Im Bereich Chancengleichheit wurden bei sieben Trägern vorläufig 92 bis 94 Prozent des geschätzten Bedarfs bewilligt. Die Lösungen hierfür sind individuell und werden mit allen Trägern genau beleuchtet. Im Jahr 2025 wird ein umfassender Strukturprozess für den Sozialfonds durchgeführt um nachhaltige strukturelle Anpassungen zu entwickeln.

Wie sollen die betroffenen Einrichtungen trotz der Einsparungen weiterhin ihren sozialen Auftrag erfüllen?
Rüscher: Die Kürzungen betreffen nur einzelne Angebote, nicht die gesamte Finanzierung. 92 bis 94 % der Mittel sind gesichert. Die Einsparungen beziehen sich auf ambulante, nicht versorgungskritische Leistungen, sodass der soziale Auftrag weiterhin erfüllt werden kann.

Gibt es Maßnahmen, um Härtefälle abzufedern?
Rüscher:
Die Situation und die Auswirkungen der Maßnahmen werden nach Ablauf des ersten Halbjahres gemeinsam mit den Trägern evaluiert. Sollte dieser Dämpfungspfad auch nach Prüfung weiterer Möglichkeiten (z.B. Umschichtungen, Auflösung von Rücklagen, Strukturoptimierungen) absehbar im zweiten Halbjahr nicht eingehalten werden können, werden die Leistungsbereiche nach Verfügbarkeit budgetärer Mittel des Sozialfonds durch ein entsprechendes Nachtragsbudget verstärkt.

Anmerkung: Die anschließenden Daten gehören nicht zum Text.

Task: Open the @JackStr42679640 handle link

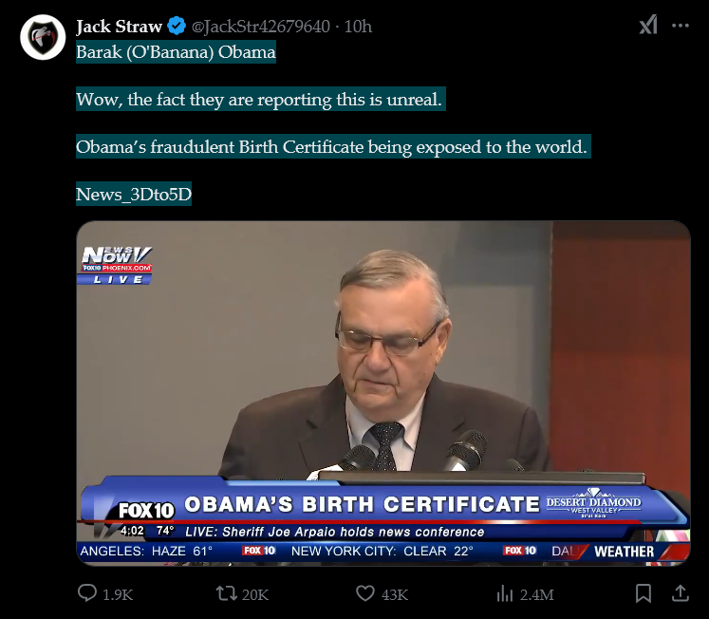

Welche langfristige Strategie verfolgt das Land Vorarlberg im Sozialbereich? Sind weitere Kürzungen zu erwarten?
Rüscher:
Mit dem Vorarlberger Gemeindeverband wurde ein umfassender Strukturprozess für alle Leistungen des Sozialfonds vorbereitet. Neben den Einsparungszielen geht es im kommenden Strukturprozess des Sozialfonds vor allem darum, die Leistungen genau zu analysieren und zu klären welche Wirkungsziele im Sozialfonds künftig priorisiert werden sollen, welche Bereiche wir aktuell finanzieren die nicht in unserer Zuständigkeit liegen bzw. zu klären, wo es Doppelgleisigkeiten gibt und wir Synergien besser nutzen können.